Aim of the exercise. Each of the records below must be reproduced verbatim.

Provided data.
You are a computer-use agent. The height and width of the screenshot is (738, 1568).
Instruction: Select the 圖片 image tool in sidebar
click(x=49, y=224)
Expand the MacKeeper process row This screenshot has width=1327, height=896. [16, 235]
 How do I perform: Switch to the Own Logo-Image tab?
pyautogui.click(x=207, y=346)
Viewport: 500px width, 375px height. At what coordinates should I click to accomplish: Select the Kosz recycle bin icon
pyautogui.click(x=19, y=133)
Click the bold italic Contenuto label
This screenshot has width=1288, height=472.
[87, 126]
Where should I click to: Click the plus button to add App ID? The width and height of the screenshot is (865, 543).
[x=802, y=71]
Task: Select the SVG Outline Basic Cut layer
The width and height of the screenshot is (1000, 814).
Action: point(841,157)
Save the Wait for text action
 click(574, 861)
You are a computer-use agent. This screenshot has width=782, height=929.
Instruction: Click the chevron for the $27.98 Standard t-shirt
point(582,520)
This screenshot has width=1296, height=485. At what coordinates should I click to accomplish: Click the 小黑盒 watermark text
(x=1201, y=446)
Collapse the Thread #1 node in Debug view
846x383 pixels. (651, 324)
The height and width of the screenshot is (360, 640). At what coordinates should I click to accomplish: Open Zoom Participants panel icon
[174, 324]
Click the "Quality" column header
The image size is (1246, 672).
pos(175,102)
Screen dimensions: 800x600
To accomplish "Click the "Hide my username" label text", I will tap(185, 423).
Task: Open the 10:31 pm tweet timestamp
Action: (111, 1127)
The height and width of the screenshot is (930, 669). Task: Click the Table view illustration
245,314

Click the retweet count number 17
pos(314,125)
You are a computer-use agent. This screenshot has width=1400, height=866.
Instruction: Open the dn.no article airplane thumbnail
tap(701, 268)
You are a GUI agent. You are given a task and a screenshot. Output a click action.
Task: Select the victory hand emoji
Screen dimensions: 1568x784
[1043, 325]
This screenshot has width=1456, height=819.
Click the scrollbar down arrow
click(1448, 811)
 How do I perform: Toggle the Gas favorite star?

Result of this exercise.
You are a computer-use agent. The height and width of the screenshot is (738, 1568).
Instruction: Select the 圖片 image tool in sidebar
click(x=49, y=224)
Expand the MacKeeper process row This screenshot has width=1327, height=896. [16, 235]
 How do I perform: Switch to the Own Logo-Image tab?
pyautogui.click(x=207, y=346)
Viewport: 500px width, 375px height. At what coordinates should I click to accomplish: Select the Kosz recycle bin icon
pyautogui.click(x=19, y=133)
Click the bold italic Contenuto label
This screenshot has width=1288, height=472.
[87, 126]
Where should I click to: Click the plus button to add App ID? The width and height of the screenshot is (865, 543).
[x=802, y=71]
Task: Select the SVG Outline Basic Cut layer
The width and height of the screenshot is (1000, 814).
Action: point(841,157)
Save the Wait for text action
 click(574, 861)
You are a computer-use agent. This screenshot has width=782, height=929.
Instruction: Click the chevron for the $27.98 Standard t-shirt
point(582,520)
This screenshot has width=1296, height=485. At what coordinates should I click to accomplish: Click the 小黑盒 watermark text
(x=1201, y=446)
Collapse the Thread #1 node in Debug view
846x383 pixels. (651, 324)
The height and width of the screenshot is (360, 640). At what coordinates should I click to accomplish: Open Zoom Participants panel icon
[174, 324]
Click the "Quality" column header
The image size is (1246, 672).
pos(175,102)
Screen dimensions: 800x600
To accomplish "Click the "Hide my username" label text", I will tap(185, 423).
Task: Open the 10:31 pm tweet timestamp
Action: (111, 1127)
The height and width of the screenshot is (930, 669). Task: Click the Table view illustration
245,314

Click the retweet count number 17
pos(314,125)
You are a computer-use agent. This screenshot has width=1400, height=866.
Instruction: Open the dn.no article airplane thumbnail
tap(701, 268)
You are a GUI agent. You are given a task and a screenshot. Output a click action.
Task: Select the victory hand emoji
Screen dimensions: 1568x784
[1043, 325]
This screenshot has width=1456, height=819.
Click the scrollbar down arrow
click(1448, 811)
 How do I perform: Toggle the Gas favorite star?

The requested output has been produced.